__Written exercise__: Turn the data below into a Markdown table with two columns, Row and Line. Number the lines in order, one per row, and skip any blank lines.

__Source material__:
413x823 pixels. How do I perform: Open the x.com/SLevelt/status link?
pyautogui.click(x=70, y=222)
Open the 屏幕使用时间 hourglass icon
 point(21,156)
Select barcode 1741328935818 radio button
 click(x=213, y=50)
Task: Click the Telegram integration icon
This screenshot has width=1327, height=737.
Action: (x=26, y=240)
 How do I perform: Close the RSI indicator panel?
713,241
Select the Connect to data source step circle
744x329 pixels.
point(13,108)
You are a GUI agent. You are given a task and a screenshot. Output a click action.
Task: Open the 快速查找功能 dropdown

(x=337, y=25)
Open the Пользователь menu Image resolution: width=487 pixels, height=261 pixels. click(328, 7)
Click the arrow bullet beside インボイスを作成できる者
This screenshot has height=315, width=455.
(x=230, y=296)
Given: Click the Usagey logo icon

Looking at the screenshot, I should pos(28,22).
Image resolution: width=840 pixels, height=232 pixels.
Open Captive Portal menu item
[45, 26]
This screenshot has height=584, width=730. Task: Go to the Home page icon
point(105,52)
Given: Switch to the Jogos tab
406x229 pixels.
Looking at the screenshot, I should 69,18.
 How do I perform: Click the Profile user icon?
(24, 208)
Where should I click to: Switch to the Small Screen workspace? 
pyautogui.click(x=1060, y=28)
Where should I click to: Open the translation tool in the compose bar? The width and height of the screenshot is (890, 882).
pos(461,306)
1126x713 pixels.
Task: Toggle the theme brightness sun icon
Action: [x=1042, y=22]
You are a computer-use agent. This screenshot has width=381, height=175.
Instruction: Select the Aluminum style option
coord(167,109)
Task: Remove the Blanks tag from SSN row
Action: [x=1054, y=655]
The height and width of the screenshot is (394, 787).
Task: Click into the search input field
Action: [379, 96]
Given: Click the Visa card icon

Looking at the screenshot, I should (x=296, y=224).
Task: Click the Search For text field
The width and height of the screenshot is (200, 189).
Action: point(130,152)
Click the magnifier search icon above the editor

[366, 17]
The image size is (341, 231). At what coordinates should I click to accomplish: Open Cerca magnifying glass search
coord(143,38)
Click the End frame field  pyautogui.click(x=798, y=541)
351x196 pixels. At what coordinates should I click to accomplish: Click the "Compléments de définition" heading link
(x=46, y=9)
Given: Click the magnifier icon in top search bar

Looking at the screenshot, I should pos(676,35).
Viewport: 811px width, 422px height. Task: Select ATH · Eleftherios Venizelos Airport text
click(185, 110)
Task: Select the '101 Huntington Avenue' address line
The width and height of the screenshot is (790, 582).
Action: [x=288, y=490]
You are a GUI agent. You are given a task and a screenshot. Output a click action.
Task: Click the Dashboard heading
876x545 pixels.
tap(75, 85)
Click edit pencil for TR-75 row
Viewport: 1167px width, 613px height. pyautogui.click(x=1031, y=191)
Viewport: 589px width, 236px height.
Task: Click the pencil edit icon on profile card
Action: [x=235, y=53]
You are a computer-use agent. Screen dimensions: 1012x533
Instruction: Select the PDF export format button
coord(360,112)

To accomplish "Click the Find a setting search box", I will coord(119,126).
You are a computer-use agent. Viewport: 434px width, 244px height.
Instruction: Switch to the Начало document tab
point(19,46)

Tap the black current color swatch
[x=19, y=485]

__Solution to this exercise__:
| Row | Line |
|---|---|
| 1 | 413x823 pixels. How do I perform: Open the x.com/SLevelt/status link? |
| 2 | pyautogui.click(x=70, y=222) |
| 3 | Open the 屏幕使用时间 hourglass icon |
| 4 |  point(21,156) |
| 5 | Select barcode 1741328935818 radio button |
| 6 |  click(x=213, y=50) |
| 7 | Task: Click the Telegram integration icon |
| 8 | This screenshot has width=1327, height=737. |
| 9 | Action: (x=26, y=240) |
| 10 |  How do I perform: Close the RSI indicator panel? |
| 11 | 713,241 |
| 12 | Select the Connect to data source step circle |
| 13 | 744x329 pixels. |
| 14 | point(13,108) |
| 15 | You are a GUI agent. You are given a task and a screenshot. Output a click action. |
| 16 | Task: Open the 快速查找功能 dropdown |
| 17 | (x=337, y=25) |
| 18 | Open the Пользователь menu Image resolution: width=487 pixels, height=261 pixels. click(328, 7) |
| 19 | Click the arrow bullet beside インボイスを作成できる者 |
| 20 | This screenshot has height=315, width=455. |
| 21 | (x=230, y=296) |
| 22 | Given: Click the Usagey logo icon |
| 23 | Looking at the screenshot, I should pos(28,22). |
| 24 | Image resolution: width=840 pixels, height=232 pixels. |
| 25 | Open Captive Portal menu item |
| 26 | [45, 26] |
| 27 | This screenshot has height=584, width=730. Task: Go to the Home page icon |
| 28 | point(105,52) |
| 29 | Given: Switch to the Jogos tab |
| 30 | 406x229 pixels. |
| 31 | Looking at the screenshot, I should 69,18. |
| 32 |  How do I perform: Click the Profile user icon? |
| 33 | (24, 208) |
| 34 | Where should I click to: Switch to the Small Screen workspace?  |
| 35 | pyautogui.click(x=1060, y=28) |
| 36 | Where should I click to: Open the translation tool in the compose bar? The width and height of the screenshot is (890, 882). |
| 37 | pos(461,306) |
| 38 | 1126x713 pixels. |
| 39 | Task: Toggle the theme brightness sun icon |
| 40 | Action: [x=1042, y=22] |
| 41 | You are a computer-use agent. This screenshot has width=381, height=175. |
| 42 | Instruction: Select the Aluminum style option |
| 43 | coord(167,109) |
| 44 | Task: Remove the Blanks tag from SSN row |
| 45 | Action: [x=1054, y=655] |
| 46 | The height and width of the screenshot is (394, 787). |
| 47 | Task: Click into the search input field |
| 48 | Action: [379, 96] |
| 49 | Given: Click the Visa card icon |
| 50 | Looking at the screenshot, I should (x=296, y=224). |
| 51 | Task: Click the Search For text field |
| 52 | The width and height of the screenshot is (200, 189). |
| 53 | Action: point(130,152) |
| 54 | Click the magnifier search icon above the editor |
| 55 | [366, 17] |
| 56 | The image size is (341, 231). At what coordinates should I click to accomplish: Open Cerca magnifying glass search |
| 57 | coord(143,38) |
| 58 | Click the End frame field  pyautogui.click(x=798, y=541) |
| 59 | 351x196 pixels. At what coordinates should I click to accomplish: Click the "Compléments de définition" heading link |
| 60 | (x=46, y=9) |
| 61 | Given: Click the magnifier icon in top search bar |
| 62 | Looking at the screenshot, I should pos(676,35). |
| 63 | Viewport: 811px width, 422px height. Task: Select ATH · Eleftherios Venizelos Airport text |
| 64 | click(185, 110) |
| 65 | Task: Select the '101 Huntington Avenue' address line |
| 66 | The width and height of the screenshot is (790, 582). |
| 67 | Action: [x=288, y=490] |
| 68 | You are a GUI agent. You are given a task and a screenshot. Output a click action. |
| 69 | Task: Click the Dashboard heading |
| 70 | 876x545 pixels. |
| 71 | tap(75, 85) |
| 72 | Click edit pencil for TR-75 row |
| 73 | Viewport: 1167px width, 613px height. pyautogui.click(x=1031, y=191) |
| 74 | Viewport: 589px width, 236px height. |
| 75 | Task: Click the pencil edit icon on profile card |
| 76 | Action: [x=235, y=53] |
| 77 | You are a computer-use agent. Screen dimensions: 1012x533 |
| 78 | Instruction: Select the PDF export format button |
| 79 | coord(360,112) |
| 80 | To accomplish "Click the Find a setting search box", I will coord(119,126). |
| 81 | You are a computer-use agent. Viewport: 434px width, 244px height. |
| 82 | Instruction: Switch to the Начало document tab |
| 83 | point(19,46) |
| 84 | Tap the black current color swatch |
| 85 | [x=19, y=485] |